- **Excerpt to read**:
-- begin --
Tuesday, December 24, 2013

Clojure vs Scala

Last week, someone posted a question on the Clojure group asking for a comparison between Clojure and Scala. Since my most popular blog post, by far, is my Racket vs Clojure post from three years ago, I thought it would be good to post my response here.

Ten years ago, I would have said that my ideal dream language is one that provides the flexibility to program in any style. I want to be able to choose object-oriented or functional, immutable or mutable, high-level abstractions or low-level speed. With respect to this ideal, Scala clearly wins, supporting more programming styles than Clojure.

I've definitely changed my tune, though, and now I actually prefer the way that Clojure constrains and shapes my thinking. I argue that even though Scala may provide me with more options on how to tackle a given programming problem, Clojure guides me towards a simpler solution. If this intrigues you, read on...

The following text is only slightly paraphrased from what I posted to the group:

All or nearly all of the functional aspects of Clojure have counterparts in Scala. On top of that, Scala provides mutable flavors of everything, so you can pick and choose your approach. So that makes Scala better, right?

But the difference between Clojure and Scala is bigger than a feature-to-feature comparison -- they have very different philosophies, and programs developed in Clojure consequently have a very different feel to them than those developed in Scala. I find Clojure programs to be dramatically simpler.

Just as one example, consider modeling a deck of cards. In Clojure, you'd be more likely to come up with a simple representation for a card, perhaps: [10 :spades]. Depending on the card game, you might choose to represent a face card as [:king :clubs] or [13 :clubs]. A deck would likely be modeled as just a sequence of cards, and all the built-in sequence functions would apply, for example, shuffle, take, drop, etc. Serializing the data (for example, if you want to keep a database tracking all the shuffled decks you've ever used in a given game) comes for free.

On the other hand, in Scala, you'd be more likely to create a card Class with a rank and suit field. The Suit class would be comprised of four case classes, because the philosophy is to enumerate all the possible suits as separate entities -- there's nothing in Scala like Clojure's convenient keywords. For the rank, you'd be steered towards representing all the ranks as integers. The possibility of representing face cards with a name would likely never occur to you, because it would be too complicated to go through the effort of defining the type of a rank to be a "integer or a class comprised of four case classes -- jack,queen,king,ace". For modeling the deck, you probably wouldn't say a Deck is-a sequence, because composition is favored over inheritance. So you'd probably have a Deck class which would contain a sequence of cards. This means that you'd have to reimplement methods like shuffle, take, and drop on your Deck class to turn around and dispatch those methods to the underlying sequence of cards. If you're not careful, years of object-oriented training might kick in and before you know it, you're representing the deck as a class where methods like shuffle, take, and drop destructively update the underlying sequence -- it feels so natural to do that once you've encapsulated the underlying sequence of cards in a class. If you want to serialize a deck, that's more code to write (although general "pickling" of a Scala object is an active area of research).
-- end --
- **Information supplied**:
-- begin --
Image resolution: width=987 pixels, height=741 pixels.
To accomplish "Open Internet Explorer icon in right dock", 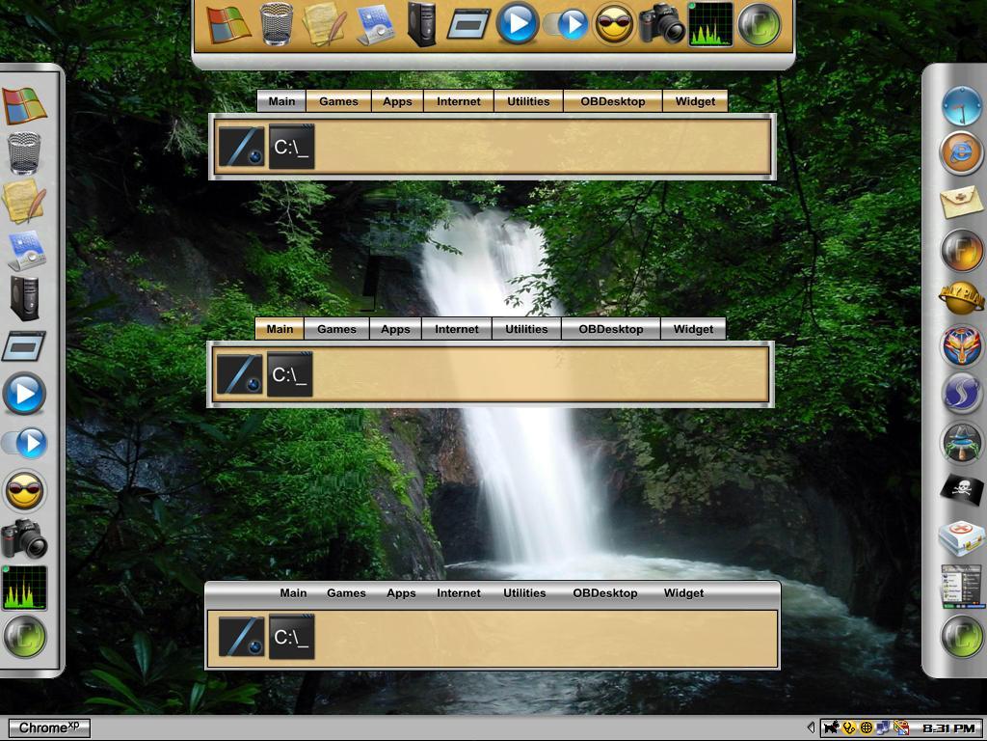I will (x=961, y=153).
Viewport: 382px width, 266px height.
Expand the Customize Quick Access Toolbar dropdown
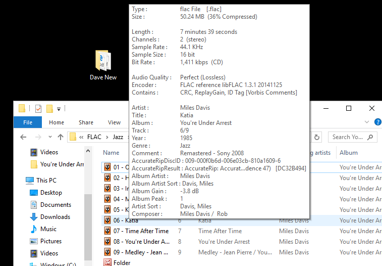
-- end --
- **Problem set**:
1. Answer these from the Clojure vs Scala post:
(a) Which of the author's blog posts is the most popular by far?
(b) What representation does the post give for a ten of spades in Clojure?
(c) According to the post, what would the Suit class in Scala be made up of?
2. Repeat a passage from the Clojure vs Scala post word for word, beginning at the words "Tuesday, December 24, 2013" and stopping after the words "my response here.".

- **Task answers**:
1.
(a) The Racket vs Clojure post from three years ago.
(b) [10 :spades]
(c) Four case classes.

2.
Tuesday, December 24, 2013

Clojure vs Scala

Last week, someone posted a question on the Clojure group asking for a comparison between Clojure and Scala. Since my most popular blog post, by far, is my Racket vs Clojure post from three years ago, I thought it would be good to post my response here.